Remember the “other factors” pointed to by Rare Earth hypothesis proponents I mentioned in the previous post?  Things that may be necessary for the evolution of complex life that aren’t intrinsically accounted for in the Drake Equation?  One of those is the presence of a significantly large, so-called “gas giant,” like Jupiter, in the same system as a habitable planet.  The idea is that such a sturdy stalwart acts to gravitationally Hoover up enough of the biggest asteroids loitering around the neighborhood so as to allow the critters on an inner planet enough time to figure out things like civilization, technology and e-mail before they shoot cosmic craps and some big space rock slips in and ruins it for everyone.

Fat fucking lot of good it did for the residents of Chelyabinsk, Russia on Friday, February 15th.

But hey, we’ve seen our burly protector in action, through the 1994 impacts of Shoemaker-Levy 9 cometary fragments.  So we know it does its job, as least sometimes, as the largest piece of Shoemaker shrapnel was on the order of 100 times the size of the little guy that injured over 1,000 and did more than $33 million in damage last week.  Imagine a fleet of those jerks showing up on our doorstep.  Thanks for having our back, Jupes.

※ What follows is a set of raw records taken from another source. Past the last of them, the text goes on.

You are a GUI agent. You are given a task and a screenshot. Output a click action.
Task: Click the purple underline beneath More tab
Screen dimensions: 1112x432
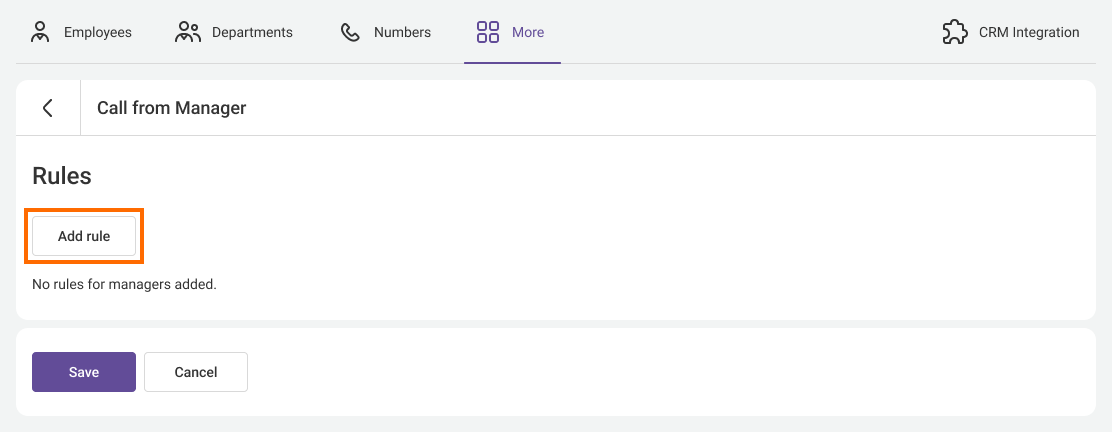tap(512, 62)
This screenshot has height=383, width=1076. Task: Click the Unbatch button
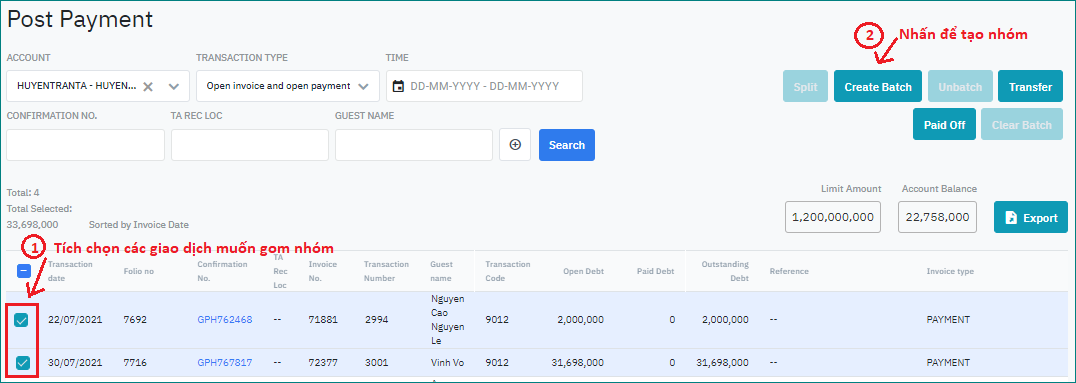pyautogui.click(x=960, y=86)
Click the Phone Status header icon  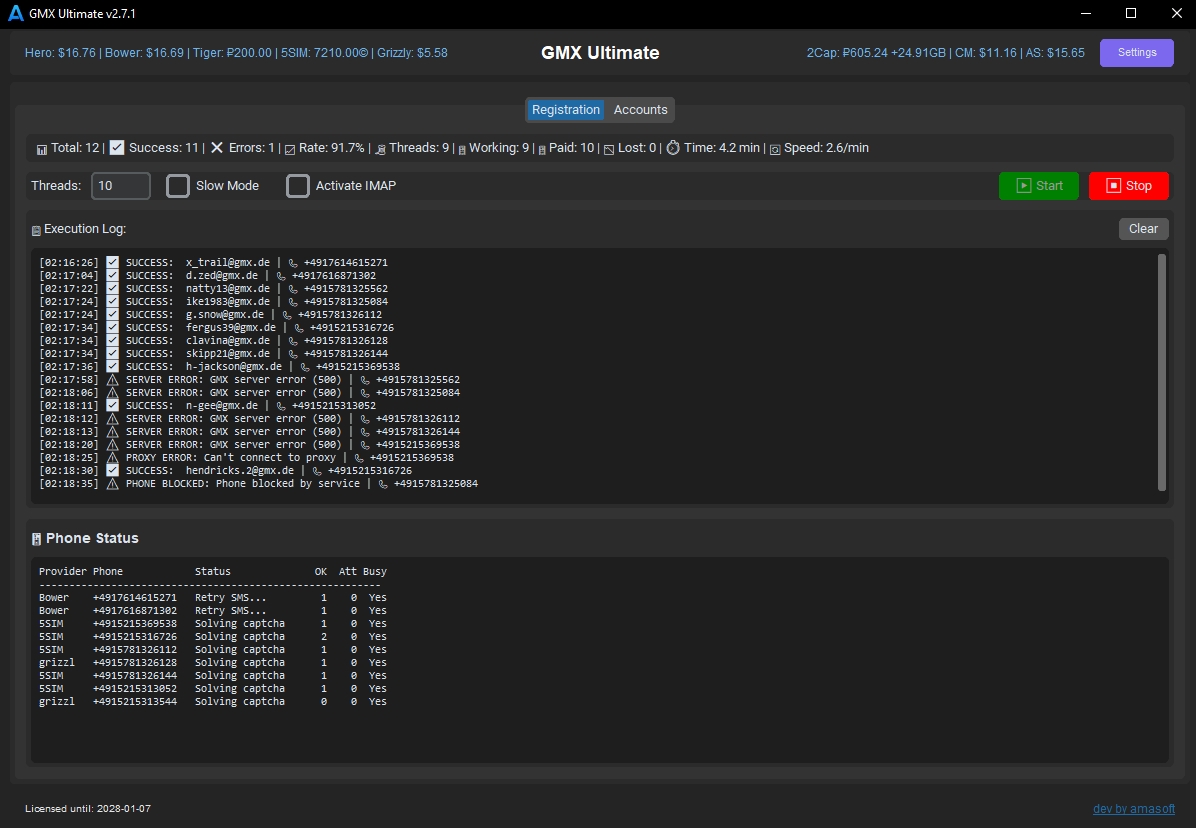(x=37, y=539)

Our watchful big brother can’t catch ‘em all, however, and some of the smaller stuff sneaks on through.  On average we can expect an interloper the size of the Chelyabinsk object every 30-60 years.  This most recent assaulter was the largest since the then mysterious 1908 blast at Tunguska, in the Siberian region of (would you believe it?) Russia.  The solar system is obviously trying to strike at our population’s strategic vodka reserves.


Asteroid early detection is no joke.  Fortunately, NASA estimates that they’ve locked down the orbits of more than 90% of the near Earth objects large enough to wipe us out (those at least a kilometer in diameter), and none of them should come calling anytime soon.  The outlook is less rosy when considering debris with diameters in the 100 meter range, as we’ve only got a handle on about 30% of those.  To compare, Friday’s visitor was probably less than 20 meters in size.  There are hopes that new projects like ATLAS will aid in increasing our detection limits, but even that won’t spot rocks as small as the Chelyabinsk body.  Maybe it’s time to spend more than $3 million a year on such things?

Additionally, perhaps this will finally shut up the Tunguska conspiracy nuts.  Some people will try to find a mystery anywhere, and plenty claim something stranger must have happened then because no large meteorite fragments were found.  Forgetting the fact that no one bothered to look for 13 years.  And ignoring the discovery of the predicted silicate and magnetite spheres in the surrounding soil and tree resin.  Or the anomalously high amounts of iridium, an element that’s rare on Earth but more abundant in asteroids.  The first fragments of the Chelyabinsk object have been identified, but it’s probably easier to know where to look when you can see the damn hole in the ice.

The ubiquitous video footage of the meteor’s approach, thanks in part to Russia’s obsession with dash cams, has nothing but bad implications for the “UFO phenomenon,” to boot.  If interstellar snoops are constantly dropping by, why aren’t they repeatedly filmed from a myriad of different angles, as in the montage above?  And don’t tell me they know enough to avoid the former Soviet republic; I’ve seen sighting reports from less than 2 months ago.  Hell, the meteorite that struck a parked car in Peekskill, New York in 1992 was filmed by *16 different people,* in a time prior to our now inescapable cell phone preoccupation.  If aliens were around as much as the proponents claim, they’d have a weekly dedicated segment on TMZ.